Masson’s style has its early roots in ‘70s rock and jazz guitar, creating video game soundtracks and scoring for films, as well as contributing to deep house compilations and performing upbeat dance soundscapes worldwide. Though Masson began by using tape recorders with computers, he graduated to Logic and now uses Ableton Live: “it’s the best and most innovative music creation software (and is) the perfect tool for me.” Masson is able to access tons of sounds from huge sound libraries and create virtual instruments, blending sounds easily and quickly. On this release he credits himself with guitars, bass guitar and programming.
“To Know - Edit” begins with a somewhat simple structure: modulating between two chords with glass-like percussion, joined by jazzy electric guitar figures. The words “To know” and “good to know” are sampled and repeated at whim. Keyboards start to jam along, joined by small horn samples. This piece has an easygoing vibe and would totally feel at home on a smooth jazz cable station. This track runs just over four minutes, as most of them do, creating a nice consistency for the whole album. “Bim Bam” is a similar construct with more of a jaunty beat, presented with French lyrics and an English translation. Again, guitar and keyboards interweave to create a mellow, upbeat lattice for Masson’s spacey jamming, with some very retro synth sounds percolating across the stereo field.

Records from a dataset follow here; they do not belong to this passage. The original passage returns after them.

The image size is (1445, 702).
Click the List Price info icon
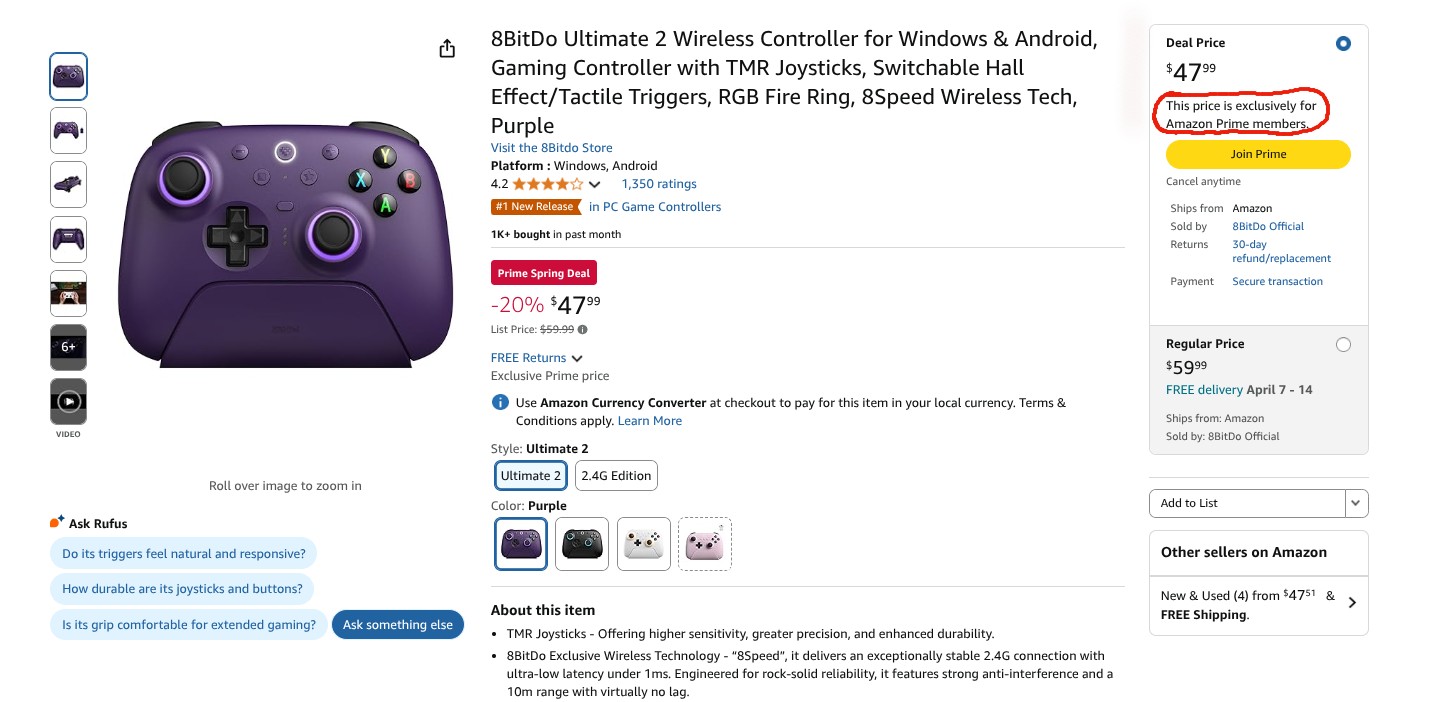tap(582, 329)
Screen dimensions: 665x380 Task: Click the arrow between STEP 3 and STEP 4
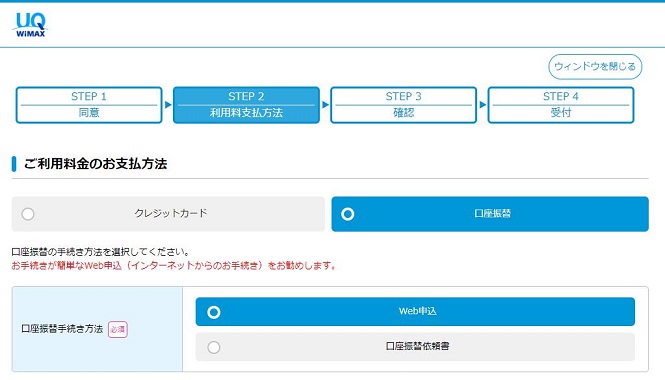point(483,105)
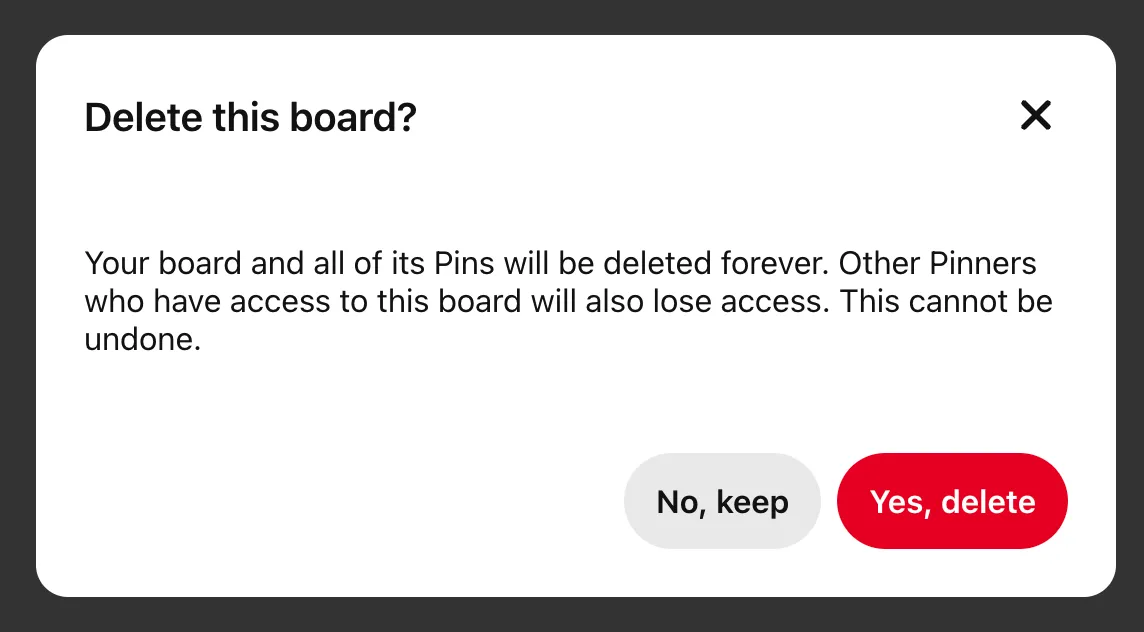Click "This cannot be" in the warning

[946, 302]
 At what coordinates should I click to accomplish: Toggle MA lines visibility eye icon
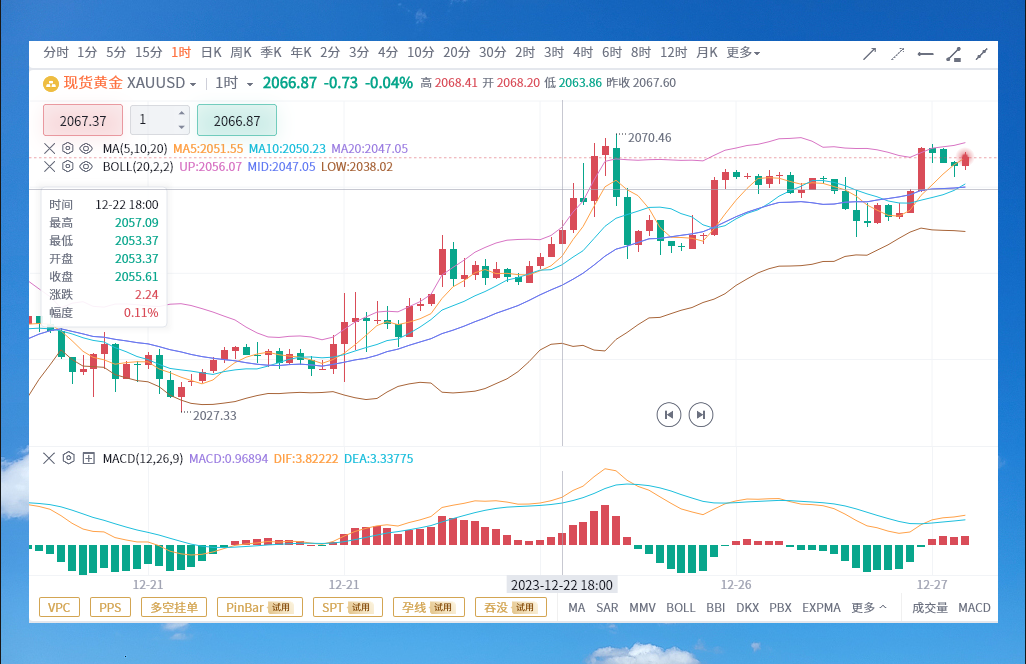pyautogui.click(x=86, y=149)
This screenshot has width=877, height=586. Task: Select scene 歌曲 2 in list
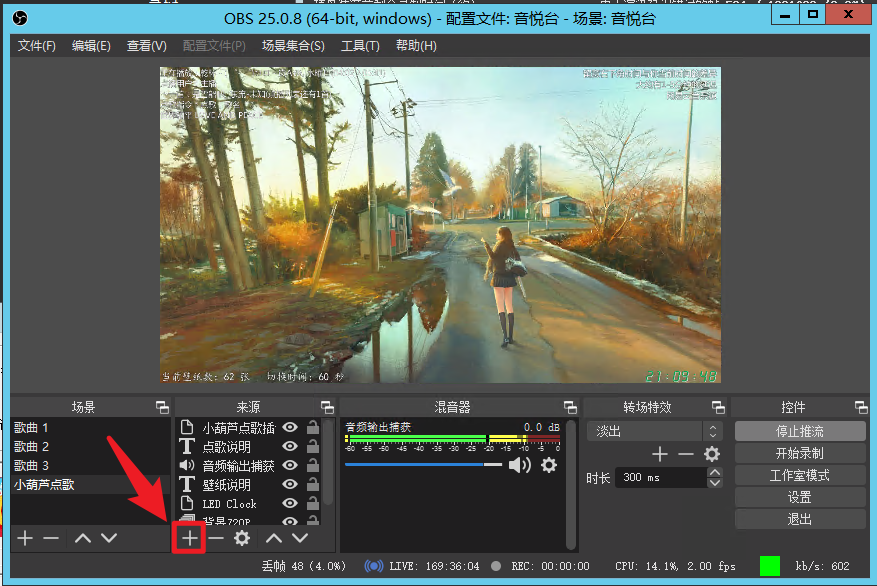coord(32,447)
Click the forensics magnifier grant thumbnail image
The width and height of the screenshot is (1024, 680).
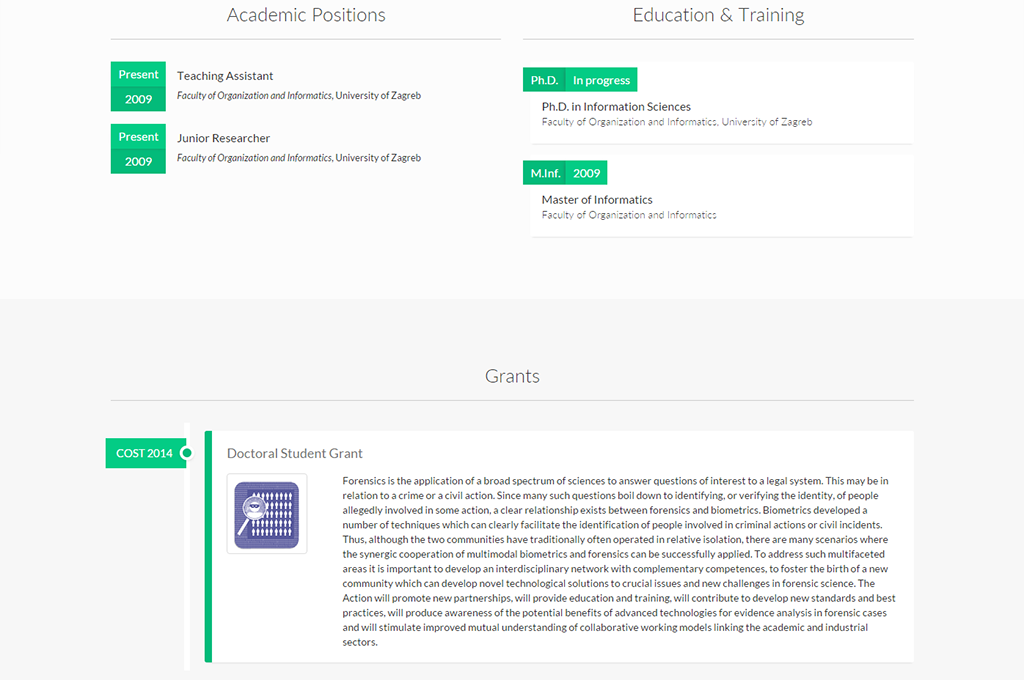pos(266,514)
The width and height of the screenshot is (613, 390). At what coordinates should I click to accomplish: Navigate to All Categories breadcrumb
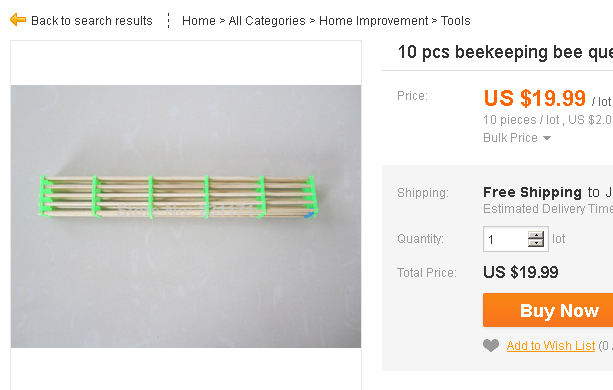[267, 21]
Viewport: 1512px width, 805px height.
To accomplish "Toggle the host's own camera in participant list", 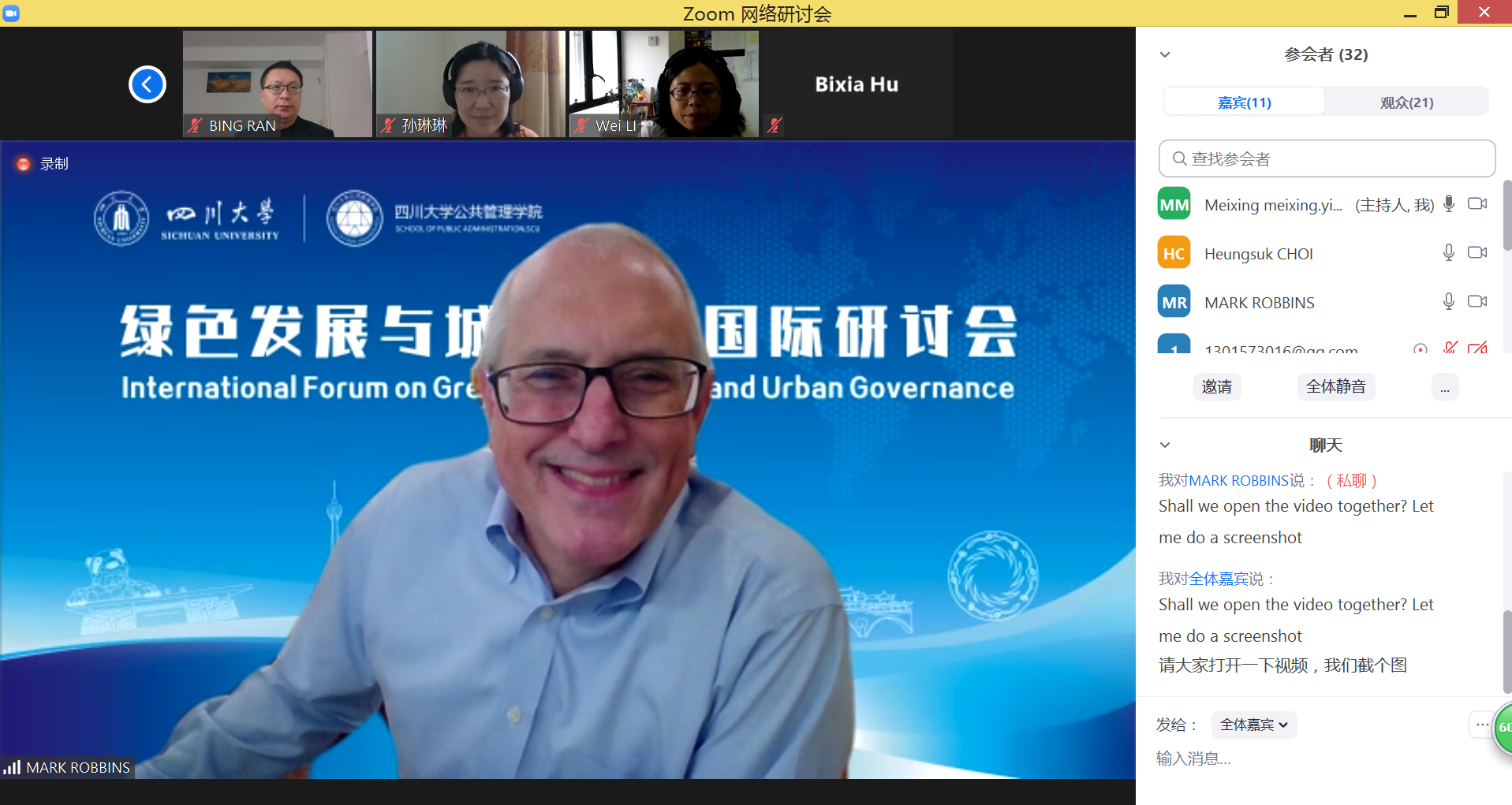I will [1477, 204].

“All That for This” starts with a Beatles-like descending guitar chord scheme, which then becomes more of a funky, insistent groove. Lots of shimmering synths pepper the soundscape. Previous reviews of Masson’s albums have called them “chill music, perfect for a loft party” and that’s where this track takes me: imagining couples draped in each other’s arms, maybe a little buzzed, swaying hypnotically to the music.
“Chameleon Time - Red Alert Mix” is centered on a simple, jazzy guitar figure with synths that vaguely suggest the sounds one might encounter in a “red alert” situation. The beat is almost paramilitary but works nicely for the piece, building slowly with a variety of surfaces and textures. There’s even what I assume is a sampled bicycle bell, stretched out with digital reverb. For me this is one of the cooler tracks.
“Le blue de la mer - Time Before Version” couldn’t help but put me in mind of Charles Trenet’s classic song “La Mer” though they are quite different. The whole of the lyrics: “the blue of the sea / offers its mystery / the green of the palm trees / put thoughts to sleep.” Even without the mention of palm trees, this track has a futuristic tropical vibe, with island-sounding percussion, suggestions of seagulls, and an overall feel of a sandy beach vacation. The guitars play a three-chord sequence and dovetail beautifully with each other. “Mirage of Srens” features a very clipped electronic beat with “shaker” ornamentation. The guitar plays laid-back riffs as the synths build a warm cocoon of sound around it. I especially love the extremely short moments of what sounds like sampled female voices.
“Valse du Diable - Sensitive Version” closes the album with a fun “ba-dup!” chant at the start, which introduces another simple lyrical conceit: “To the rhythm of the wind / To the rhythm of the waves / The Devil's Waltz.” Masson basically whispers these lines in French a few times over yet another chugging, airy soundscape that can get you moving or floating away.
Though Masson has been around seemingly forever, this was my first exposure to his music and I loved what I heard. I’ve no doubt there’s lots more to come!